Epidemics#

Before you start, access the Colab notebook here:

https://colab.research.google.com/drive/1GNAYxBtcHnP4bRTYM3bCN-tm_yU6xA39

Background#

We will develop a simulation which models the spread of a viral infection through a population. Individuals in the population are assumed to be distributed in a grid of cells which might represent a geographical area such as a city or country, and are assigned various states which describe their exposure to the virus. As the simulation progresses, individuals transition between states according to probabilistic rules (see Fig. 1).

_images/sample_epidemic.png

Fig. 1 Simulation results for the spread of the infection in a population. The colour of each cell represents its state of infection. Reprinted from [GB21].#

The SIR model is one of the most basic models for describing the temporal dynamics of an infectious disease in a population. It compartmentalizes people into one of three categories: those who are Susceptible to the disease, those who are currently Infectious, and those who have Recovered (with immunity). At its most basic level, the SIR model is a set of equations that describes the number (or proportion) of people in each compartment at every point in time. The SIR model is often represented with the following flow diagram that shows the three states (S, I, and R) and arrows depicting the direction of flow between the states.

_images/sir_flow.png

Fig. 2 In the SIR model, individuals transition between states S (Susceptible), I (Infected) and R (Recovered).#

Simulation#

Fig. 3 shows the results of a simple SIR model of infection on a 6 by 6 grid. Each cell represents an individual in one of three states: Susceptible (S), Infected (I) or Recovered (R). Initially all cells are in the susceptible state except one infected individual. At each timestep, each cell changes state according to the following rules:

  • A cell in state S which has at least one neighbouring cell in state I changes to state I with probability \(p=0.25\), otherwise remains in state S;

  • A cell in state I changes to state R with probability \(q=0.25\), otherwise remains in state I;

  • A cell in state R remains in state R.

In this simulation, we use the definition of a Moore neighbourhood consisting of a cell and each of its eight immediate surrounding neighbours.

_images/52364e33ad59ef846b83b7c748f791e3af8af70337cb8427f4271e99d4f0fa7f.png

Fig. 3 The results of an SIR epidemic simulation on a 6 by 6 grid (left) and total populations of susceptible, infected and recovered individuals over the timecourse of the simulation (right).#

Investigation#

First, open the Colab notebook linked at the top of this page.

The notebook consists of three code cells, “Set up simulation”, “Run simulation” and “Display results”. We have hidden the code in the first cell since won’t be editing it.

Run the three cells in turn by clicking the “Run cell” button run cell next to each one. Make sure you wait for each to finish before running the next!
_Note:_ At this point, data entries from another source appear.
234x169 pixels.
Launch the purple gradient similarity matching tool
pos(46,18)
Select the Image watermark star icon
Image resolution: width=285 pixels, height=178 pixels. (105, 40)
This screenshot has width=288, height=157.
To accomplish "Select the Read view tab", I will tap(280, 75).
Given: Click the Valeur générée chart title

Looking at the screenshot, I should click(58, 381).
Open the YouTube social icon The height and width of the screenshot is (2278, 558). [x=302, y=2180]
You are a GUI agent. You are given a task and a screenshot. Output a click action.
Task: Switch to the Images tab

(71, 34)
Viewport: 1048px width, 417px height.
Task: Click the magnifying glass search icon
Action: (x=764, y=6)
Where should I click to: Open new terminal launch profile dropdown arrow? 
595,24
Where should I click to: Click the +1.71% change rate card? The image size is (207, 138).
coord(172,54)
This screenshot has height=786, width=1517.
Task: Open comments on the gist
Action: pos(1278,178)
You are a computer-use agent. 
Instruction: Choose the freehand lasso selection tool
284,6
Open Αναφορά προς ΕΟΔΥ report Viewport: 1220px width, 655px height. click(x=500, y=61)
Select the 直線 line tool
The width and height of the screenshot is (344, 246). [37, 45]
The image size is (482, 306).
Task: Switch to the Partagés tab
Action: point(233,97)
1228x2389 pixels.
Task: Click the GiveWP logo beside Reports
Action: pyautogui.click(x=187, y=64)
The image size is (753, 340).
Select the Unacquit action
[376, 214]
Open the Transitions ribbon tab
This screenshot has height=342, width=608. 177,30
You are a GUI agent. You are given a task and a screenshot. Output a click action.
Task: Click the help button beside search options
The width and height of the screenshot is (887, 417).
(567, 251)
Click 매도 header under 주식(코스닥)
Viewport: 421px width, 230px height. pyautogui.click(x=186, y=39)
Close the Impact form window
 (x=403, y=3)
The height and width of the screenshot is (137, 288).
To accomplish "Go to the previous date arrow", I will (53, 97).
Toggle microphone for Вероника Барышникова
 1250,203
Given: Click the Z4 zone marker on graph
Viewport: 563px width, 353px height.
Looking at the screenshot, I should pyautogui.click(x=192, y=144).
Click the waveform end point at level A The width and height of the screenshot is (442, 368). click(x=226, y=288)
After running “Run simulation” you will see the starting state of the simulation consisting of a single infected individual, and after running “Display Results” you will see an animation of the simulation and a static line graph showing the totals over time.

Try experimenting with the simulation by changing the parameters p and q. After changing the values, run the simulation again by running the cells “Run simulation” and “Display Results”. The two parameters p and q are probabilities so make sure you choose numbers between zero and one.

You should find that for some values the infection quickly dies out, and for others values we get a sharp peak of infections (i.e. an epidemic).

The simulation is somewhat unrealistic since it doesn’t include births or migration of new indviduals. Let’s add a new parameter which controls this situation.

Paste the following line of code below the other parameters in the code cell “Run simulation”.

r = 0           # Probability of new individual

Try experimenting with the value of r. Don’t make the value too big - values less than 0.1 are best. Can you find values of p, q and r which result in repeated “waves” of infection (as we know, this scenario is quite realistic!)

References#

GB21

Sayantari Ghosh and Saumik Bhattacharya. Computational model on covid-19 pandemic using probabilistic cellular automata. SN Computer Science, 2(3):230, 2021.